6:45 pm on Nov 15, 2011 (gmt 0)



I personally find it difficult to trust anything Webmaster Tools reports, but maybe that's because I don't know how to read those reports properly...

--
Ryan

Bewenched

11:01 pm on Nov 15, 2011 (gmt 0)

WebmasterWorld Senior Member 5+ Year Member



If they only count links that they trust, then why do they show us every link in webmaster tools from spammy scraper sites that happen to link to us?

smithaa02

11:04 pm on Nov 15, 2011 (gmt 0)

10+ Year Member



Getting back to the Cutts quote about the 10k spam links the Times found...they're referring to JC Penny's right?

If so, this doesn't make sense. JC Penny's WAS ranking #1 for tons of terms (mostly household but included terms like months).

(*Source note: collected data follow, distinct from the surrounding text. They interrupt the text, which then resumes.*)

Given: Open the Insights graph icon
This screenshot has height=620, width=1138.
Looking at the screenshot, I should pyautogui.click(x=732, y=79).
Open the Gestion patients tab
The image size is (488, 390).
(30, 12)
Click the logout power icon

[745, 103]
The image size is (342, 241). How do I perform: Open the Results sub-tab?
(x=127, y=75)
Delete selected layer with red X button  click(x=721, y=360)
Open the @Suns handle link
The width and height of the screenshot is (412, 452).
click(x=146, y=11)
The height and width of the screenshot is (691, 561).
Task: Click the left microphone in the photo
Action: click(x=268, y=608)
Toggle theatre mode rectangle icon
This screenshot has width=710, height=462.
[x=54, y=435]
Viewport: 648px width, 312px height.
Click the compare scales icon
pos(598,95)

If Cutts is saying that these spam links didn't help JC Penny's...then what did?

martinibuster

11:21 pm on Nov 15, 2011 (gmt 0)

WebmasterWorld Administrator martinibuster is a WebmasterWorld Top Contributor of All Time 10+ Year Member Top Contributors Of The Month



then what did?


Their natural links.

I have heard of SEO firms hired by the JCP types who are doing nothing for their clients beyond buying links, sometimes straight from link brokers. The clients have so much authority that no matter what the SEO does the client site will not sink.

smithaa02

11:49 pm on Nov 15, 2011 (gmt 0)

10+ Year Member



I don't see natural links giving JC Penny's top rankings for all these terms:

dresses, bedding, area rugs, skinny jeans, home decor, comforter sets, furniture, table clothes, months, Samsonite carry on luggage, etc...

I don't buy it. What many people are not talking about with JC Penny's is that they were (are?) a major player in affiliate web marketing. Perhaps an independent affiliate for JC Penny's isn't a spam link, while an astro-turf blog is?

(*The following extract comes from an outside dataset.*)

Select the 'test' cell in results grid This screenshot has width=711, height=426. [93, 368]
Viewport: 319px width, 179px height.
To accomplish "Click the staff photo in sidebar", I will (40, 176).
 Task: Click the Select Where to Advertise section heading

Minus true spam links, the only source for that many links would be IMO affiliates like linkshare that JC Penny's used. If true, then affiliate programs have a huge added side effect in boosting search engine rankings...and maybe I can understand why Google is cracking down on them now.

DirigoDev

3:22 am on Nov 16, 2011 (gmt 0)

10+ Year Member



We build superior content. Great content generates natural links. We build some content as link bait and occasionally get it correct. We also contribute to authoritative sites and blogs as members of our web community. These communities allow us to link back to our site because we’re responsible respected members of the community. We behave ethically and as natural as possible. We even throw some links away with “click here” as anchor text. IMO, this is the white hat way to play the linking game. It is a costly long-term approach. So far so good.

I watch prominent SEO firms (ones on the Inc 500 list) quoting “650 new quality inbound links per month” in their proposals. For a bit more $ I can get 4,000 links a month. They use offshore labor to build the links and SPAM the hell out of everything in sight - mostly blogs. What rips me is that this stuff actually works. I find it difficult to believe that Google only count links that they trust. Matt must have taken a big hits the hookah before making this statement. I'm sure he'd like it to be true. Sadly, it is false.

But spend your time chasing the few high quality links you're able to obtain, while your competitor is buying truck loads of links, you lose.


For now, @realmaverick is dead on. Long-term I know that the truck load approach will fail. I’m going to stay as white hat as possible and build the best sites possible for people. Matt is sending us signals. We should take their propaganda at face value.

Will I stay in the 1% or go broke? Only Google knows.